▶ **Exercise objective**
Would you print the records as they stand, down to the last character?
= = =
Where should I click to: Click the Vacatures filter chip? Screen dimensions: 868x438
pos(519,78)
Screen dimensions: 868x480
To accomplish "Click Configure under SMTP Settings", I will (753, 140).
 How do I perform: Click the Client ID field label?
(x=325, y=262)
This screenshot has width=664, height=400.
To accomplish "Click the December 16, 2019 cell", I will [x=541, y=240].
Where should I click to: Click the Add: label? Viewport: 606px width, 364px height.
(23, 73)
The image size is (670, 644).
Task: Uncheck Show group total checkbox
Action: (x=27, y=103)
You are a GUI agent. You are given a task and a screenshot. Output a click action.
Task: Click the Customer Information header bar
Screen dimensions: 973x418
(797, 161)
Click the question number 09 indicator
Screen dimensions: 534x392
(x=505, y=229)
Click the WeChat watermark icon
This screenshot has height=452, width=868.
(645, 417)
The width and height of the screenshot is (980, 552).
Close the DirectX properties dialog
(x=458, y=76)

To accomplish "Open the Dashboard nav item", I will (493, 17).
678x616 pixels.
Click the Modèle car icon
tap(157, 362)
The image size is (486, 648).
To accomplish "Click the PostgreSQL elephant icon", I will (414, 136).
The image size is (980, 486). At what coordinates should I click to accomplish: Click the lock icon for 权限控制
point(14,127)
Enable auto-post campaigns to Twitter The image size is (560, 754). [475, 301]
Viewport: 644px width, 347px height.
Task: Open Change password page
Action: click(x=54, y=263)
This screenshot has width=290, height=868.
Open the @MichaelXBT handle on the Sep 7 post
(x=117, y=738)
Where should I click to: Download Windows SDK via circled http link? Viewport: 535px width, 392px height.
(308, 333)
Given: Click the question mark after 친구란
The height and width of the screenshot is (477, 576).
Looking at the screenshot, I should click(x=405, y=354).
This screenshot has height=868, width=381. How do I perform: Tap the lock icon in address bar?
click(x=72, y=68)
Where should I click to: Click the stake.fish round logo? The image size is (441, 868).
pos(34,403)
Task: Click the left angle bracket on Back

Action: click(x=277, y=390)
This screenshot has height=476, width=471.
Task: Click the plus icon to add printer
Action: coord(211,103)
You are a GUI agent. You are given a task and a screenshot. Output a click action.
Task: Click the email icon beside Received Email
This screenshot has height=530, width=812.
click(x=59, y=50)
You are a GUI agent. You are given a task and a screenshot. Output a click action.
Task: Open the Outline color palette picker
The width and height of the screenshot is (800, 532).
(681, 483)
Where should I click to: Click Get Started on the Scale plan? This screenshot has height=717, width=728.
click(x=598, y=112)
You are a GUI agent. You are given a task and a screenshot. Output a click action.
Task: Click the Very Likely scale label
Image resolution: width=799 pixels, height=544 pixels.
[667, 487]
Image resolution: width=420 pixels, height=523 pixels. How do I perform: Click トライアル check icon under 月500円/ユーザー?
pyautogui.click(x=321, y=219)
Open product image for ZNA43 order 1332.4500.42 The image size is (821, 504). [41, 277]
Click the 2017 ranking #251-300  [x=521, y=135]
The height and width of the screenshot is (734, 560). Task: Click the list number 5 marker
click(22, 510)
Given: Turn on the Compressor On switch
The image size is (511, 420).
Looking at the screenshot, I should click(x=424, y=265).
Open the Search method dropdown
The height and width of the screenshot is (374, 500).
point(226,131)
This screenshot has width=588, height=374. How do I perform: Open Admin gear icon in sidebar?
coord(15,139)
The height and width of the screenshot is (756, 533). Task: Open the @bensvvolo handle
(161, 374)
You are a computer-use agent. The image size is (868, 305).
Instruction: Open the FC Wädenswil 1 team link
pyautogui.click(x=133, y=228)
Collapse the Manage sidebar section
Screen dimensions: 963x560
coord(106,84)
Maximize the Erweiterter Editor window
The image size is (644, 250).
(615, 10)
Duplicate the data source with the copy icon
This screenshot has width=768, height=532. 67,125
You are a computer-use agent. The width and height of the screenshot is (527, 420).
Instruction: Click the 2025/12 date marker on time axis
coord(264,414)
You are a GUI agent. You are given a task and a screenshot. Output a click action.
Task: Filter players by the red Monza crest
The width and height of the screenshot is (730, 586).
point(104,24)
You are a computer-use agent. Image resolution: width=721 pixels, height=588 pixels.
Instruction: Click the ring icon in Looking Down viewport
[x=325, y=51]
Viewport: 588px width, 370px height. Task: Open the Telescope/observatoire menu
= = =
▶ **Task output**
Where should I click to: Click the Vacatures filter chip? Screen dimensions: 868x438
pos(519,78)
Screen dimensions: 868x480
To accomplish "Click Configure under SMTP Settings", I will (753, 140).
 How do I perform: Click the Client ID field label?
(x=325, y=262)
This screenshot has width=664, height=400.
To accomplish "Click the December 16, 2019 cell", I will [x=541, y=240].
Where should I click to: Click the Add: label? Viewport: 606px width, 364px height.
(23, 73)
The image size is (670, 644).
Task: Uncheck Show group total checkbox
Action: (x=27, y=103)
You are a GUI agent. You are given a task and a screenshot. Output a click action.
Task: Click the Customer Information header bar
Screen dimensions: 973x418
(797, 161)
Click the question number 09 indicator
Screen dimensions: 534x392
(x=505, y=229)
Click the WeChat watermark icon
This screenshot has height=452, width=868.
(645, 417)
The width and height of the screenshot is (980, 552).
Close the DirectX properties dialog
(x=458, y=76)

To accomplish "Open the Dashboard nav item", I will (493, 17).
678x616 pixels.
Click the Modèle car icon
tap(157, 362)
The image size is (486, 648).
To accomplish "Click the PostgreSQL elephant icon", I will (414, 136).
The image size is (980, 486). At what coordinates should I click to accomplish: Click the lock icon for 权限控制
point(14,127)
Enable auto-post campaigns to Twitter The image size is (560, 754). [475, 301]
Viewport: 644px width, 347px height.
Task: Open Change password page
Action: click(x=54, y=263)
This screenshot has width=290, height=868.
Open the @MichaelXBT handle on the Sep 7 post
(x=117, y=738)
Where should I click to: Download Windows SDK via circled http link? Viewport: 535px width, 392px height.
(308, 333)
Given: Click the question mark after 친구란
The height and width of the screenshot is (477, 576).
Looking at the screenshot, I should click(x=405, y=354).
This screenshot has height=868, width=381. How do I perform: Tap the lock icon in address bar?
click(x=72, y=68)
Where should I click to: Click the stake.fish round logo? The image size is (441, 868).
pos(34,403)
Task: Click the left angle bracket on Back

Action: click(x=277, y=390)
This screenshot has height=476, width=471.
Task: Click the plus icon to add printer
Action: coord(211,103)
You are a GUI agent. You are given a task and a screenshot. Output a click action.
Task: Click the email icon beside Received Email
This screenshot has height=530, width=812.
click(x=59, y=50)
You are a GUI agent. You are given a task and a screenshot. Output a click action.
Task: Open the Outline color palette picker
The width and height of the screenshot is (800, 532).
(681, 483)
Where should I click to: Click Get Started on the Scale plan? This screenshot has height=717, width=728.
click(x=598, y=112)
You are a GUI agent. You are given a task and a screenshot. Output a click action.
Task: Click the Very Likely scale label
Image resolution: width=799 pixels, height=544 pixels.
[667, 487]
Image resolution: width=420 pixels, height=523 pixels. How do I perform: Click トライアル check icon under 月500円/ユーザー?
pyautogui.click(x=321, y=219)
Open product image for ZNA43 order 1332.4500.42 The image size is (821, 504). [41, 277]
Click the 2017 ranking #251-300  [x=521, y=135]
The height and width of the screenshot is (734, 560). Task: Click the list number 5 marker
click(22, 510)
Given: Turn on the Compressor On switch
The image size is (511, 420).
Looking at the screenshot, I should click(x=424, y=265).
Open the Search method dropdown
The height and width of the screenshot is (374, 500).
point(226,131)
This screenshot has width=588, height=374. How do I perform: Open Admin gear icon in sidebar?
coord(15,139)
The height and width of the screenshot is (756, 533). Task: Open the @bensvvolo handle
(161, 374)
You are a computer-use agent. The image size is (868, 305).
Instruction: Open the FC Wädenswil 1 team link
pyautogui.click(x=133, y=228)
Collapse the Manage sidebar section
Screen dimensions: 963x560
coord(106,84)
Maximize the Erweiterter Editor window
The image size is (644, 250).
(615, 10)
Duplicate the data source with the copy icon
This screenshot has width=768, height=532. 67,125
You are a computer-use agent. The width and height of the screenshot is (527, 420).
Instruction: Click the 2025/12 date marker on time axis
coord(264,414)
You are a GUI agent. You are given a task and a screenshot. Output a click action.
Task: Filter players by the red Monza crest
The width and height of the screenshot is (730, 586).
point(104,24)
You are a computer-use agent. Image resolution: width=721 pixels, height=588 pixels.
Instruction: Click the ring icon in Looking Down viewport
[x=325, y=51]
Viewport: 588px width, 370px height. Task: Open the Telescope/observatoire menu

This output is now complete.